Es miércoles y, como tantas otras madrugadas, me levanto como un zombi para ver jugar a la U. Son las dos en punto cuando enciendo el ordenador. La luz de la pantalla ilumina la oscuridad del departamento. Mi esposa y mis hijas duermen, así que debo caminar en puntillas por el pasillo cada vez que vaya a la cocina a destapar una cerveza y rellenar el plato de papitas. Veo el calentamiento de ambos equipos. Qué ilusión estar en el estadio, pienso cada vez que la cámara enfoca en primer plano a algunos de los miles de hinchas apostados en las tribunas del Monumental. ¿Gritarán algún gol?, ¿cuál será el estado de ánimo de todas esas personas dentro de dos horas?, ¿se irán a casa renegando por una derrota merecida, frustrados por un empate amargo, o desbordados por la felicidad sin nombre de haberle ganado al legendario River Plate?
Me gustan las antesalas del fútbol, porque están llenas de especulaciones, de apuestas, de pálpitos. Todos los resultados son posibles, incluido el más favorable. Además es el momento de las cábalas, porque esa ansiedad producida por lo incierto solo puede atenuarse con rituales supersticiosos. Por eso algunos hinchas intentan condicionar al destino haciendo promesas anticipadas si su equipo gana (desde afeitarse la cabeza hasta llamar a la ex novia para pedirle perdón); otros, más cautos, esconden talismanes en los bolsillos del pantalón (una foto de la madre, un llavero significativo, cualquier objeto supuestamente imantado por la energía de la buena suerte); y hay algunos que repiten la misma vestimenta como si eso fuera a influir en el resultado (en la universidad conocí a un fanático de la U que siempre iba al estadio con el mismo calzoncillo y las mismas medias, incluso si a la U le tocaba jugar dos veces por semana).

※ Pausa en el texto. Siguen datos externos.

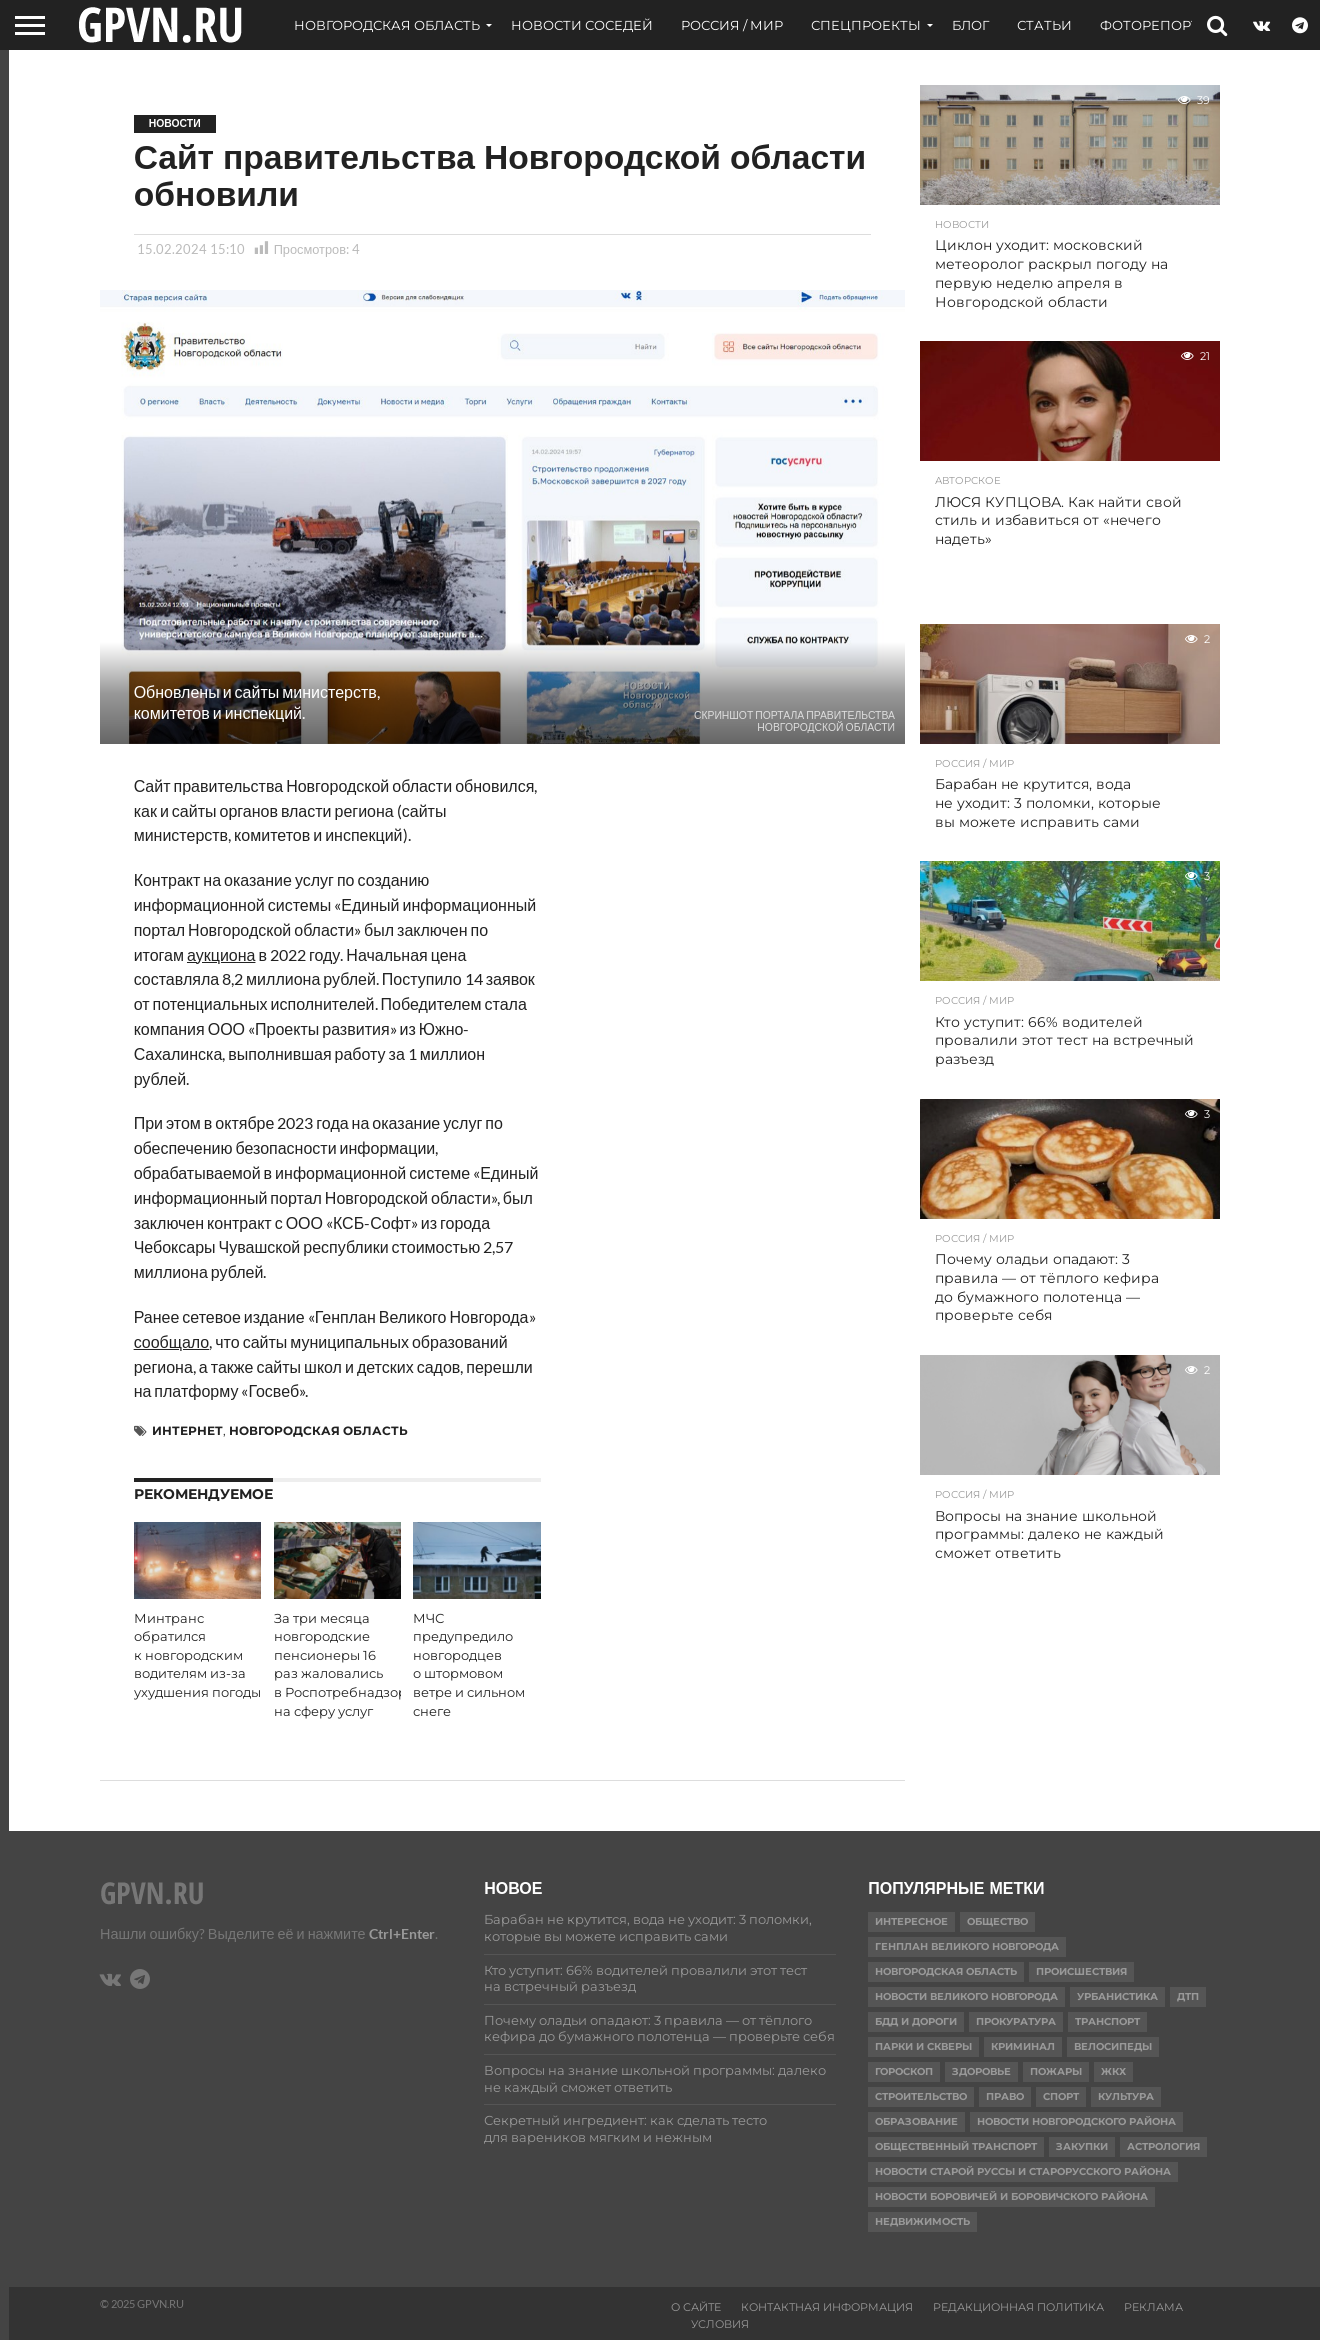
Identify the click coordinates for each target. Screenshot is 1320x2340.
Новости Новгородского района (1076, 2121)
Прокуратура (1016, 2021)
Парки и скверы (923, 2046)
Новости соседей (582, 25)
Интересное (911, 1921)
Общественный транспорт (956, 2146)
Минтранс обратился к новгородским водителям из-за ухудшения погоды (197, 1656)
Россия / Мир (732, 25)
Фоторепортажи (1166, 25)
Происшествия (1081, 1971)
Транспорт (1107, 2021)
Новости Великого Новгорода (966, 1996)
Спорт (1061, 2096)
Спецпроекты (866, 25)
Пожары (1056, 2071)
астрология (1163, 2146)
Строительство (921, 2096)
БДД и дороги (916, 2021)
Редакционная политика (1018, 2307)
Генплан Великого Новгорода (967, 1946)
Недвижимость (922, 2221)
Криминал (1023, 2046)
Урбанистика (1117, 1996)
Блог (970, 25)
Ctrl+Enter (402, 1933)
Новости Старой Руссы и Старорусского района (1023, 2171)
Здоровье (981, 2071)
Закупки (1082, 2146)
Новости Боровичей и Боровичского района (1011, 2196)
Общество (997, 1921)
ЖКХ (1113, 2071)
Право (1005, 2096)
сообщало (172, 1341)
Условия (720, 2324)
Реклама (1153, 2307)
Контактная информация (827, 2307)
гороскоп (904, 2071)
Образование (916, 2121)
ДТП (1188, 1996)
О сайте (696, 2307)
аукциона (221, 954)
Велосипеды (1113, 2046)
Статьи (1044, 25)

Los jugadores salen a la cancha de manera oficial. Varios se persignan, miran al cielo, parecen encomendarse a algún santo y solicitar ayuda divina. ¿Qué equipo rezará con más convicción?, me pregunto siempre. Porque si hay un Dios que conoce de antemano el resultado del partido, pienso que solo modificaría su plan original si alguna de esas plegarias logra conmoverlo.

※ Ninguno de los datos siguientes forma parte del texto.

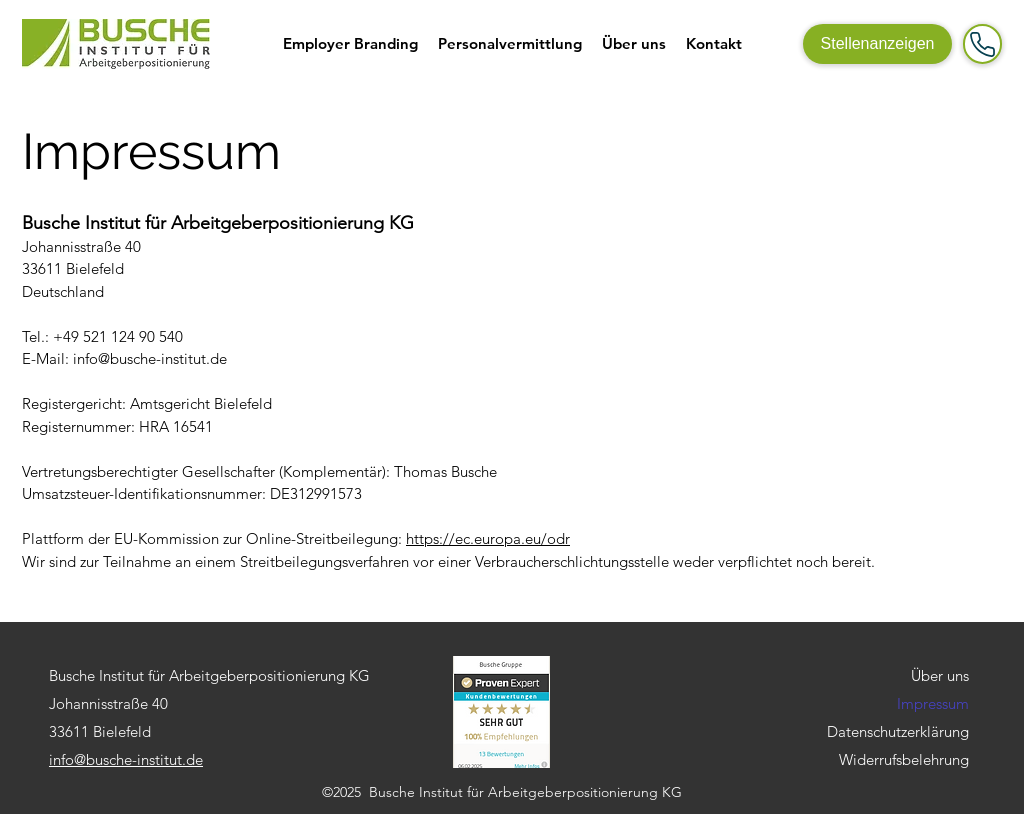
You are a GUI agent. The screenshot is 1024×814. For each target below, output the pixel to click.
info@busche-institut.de (150, 358)
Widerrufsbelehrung (904, 759)
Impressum (933, 703)
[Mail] (982, 44)
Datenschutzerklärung (898, 731)
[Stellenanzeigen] (877, 44)
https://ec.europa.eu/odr (488, 538)
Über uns (940, 675)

El partido empieza y rápidamente se ve que Dios es argentino; al parecer, las oraciones de los dirigidos por Marcelo Gallardo resultaron más
persuasivas que las de los hombres de Fabián Bustos. Aunque no, esto es fútbol, este no es el territorio de la fe, sino del talento, de la capacidad, de tener correctamente alineadas las piernas y la mente. Bebo mi cerveza a grandes sorbos para que no duela tanto el tango de salón que River le mete al equipo de mis amores. Hay por lo menos veinte minutos que son humillantes, de un derroche de superioridad casi pornográfico, un abuso estético que duele más que una mentada de madre. Los volantes de River parecen los del equipo Nintendo, mientras los de la U me recuerdan a los palitroques sin tornillo del fulbito de mano oxidado del colegio. El marcador dice 1-0, pero en el corazón la diferencia es por tres, cuatro, hasta cinco goles.
Al cabo del primer tiempo considero muy seriamente irme a dormir. Esto acabará en goleada y mañana (es decir, dentro de unas horas) tengo que llevar a mi hija al colegio, pienso. Luego me arrepiento. Apagar la computadora sería como irme del estadio antes del fin del partido, una cabronada, una deserción en toda regla.
Lo que hago entonces es abrir una segunda cerveza y ver el complemento, esperando que Dios se apiade de nosotros. Si hay que rezar un padrenuestro, entonces recemos, me digo, con ese catolicismo convenido que solo surge cuando subo a un avión…y cuando la U necesita una mano.
El partido se reinicia y, al parecer, Dios me ha escuchado. La U es otra. La U ahora pelea, corre, marca, incluso, en un rapto de rebeldía, hasta patea al arco rival (en los primeros cuarentaicinco minutos el portero, Franco Armani, podría haberse sentado y leído tres cuentos de un tirón).
Poco a poco, sin embargo, el ímpetu decae, River vuelve a dominar y Dios me recuerda que hay milagros que, incluso para él, son imposibles.
Regreso a mi cama como un alma en pena, jurando que no volveré a hacer estos sacrificios por algo tan absurdo como seguir a un equipo de fútbol peruano. Pero ya ven, hoy es sábado, el clásico se disputará en la madrugada de España, y ya tengo fija la alarma, las cervezas sudando hielo en el congelador y la bolsa de papas semiabierta en la despensa. Esta vez, además, tendré a la mano un rosario; nunca se sabe cuándo Dios va a escucharte.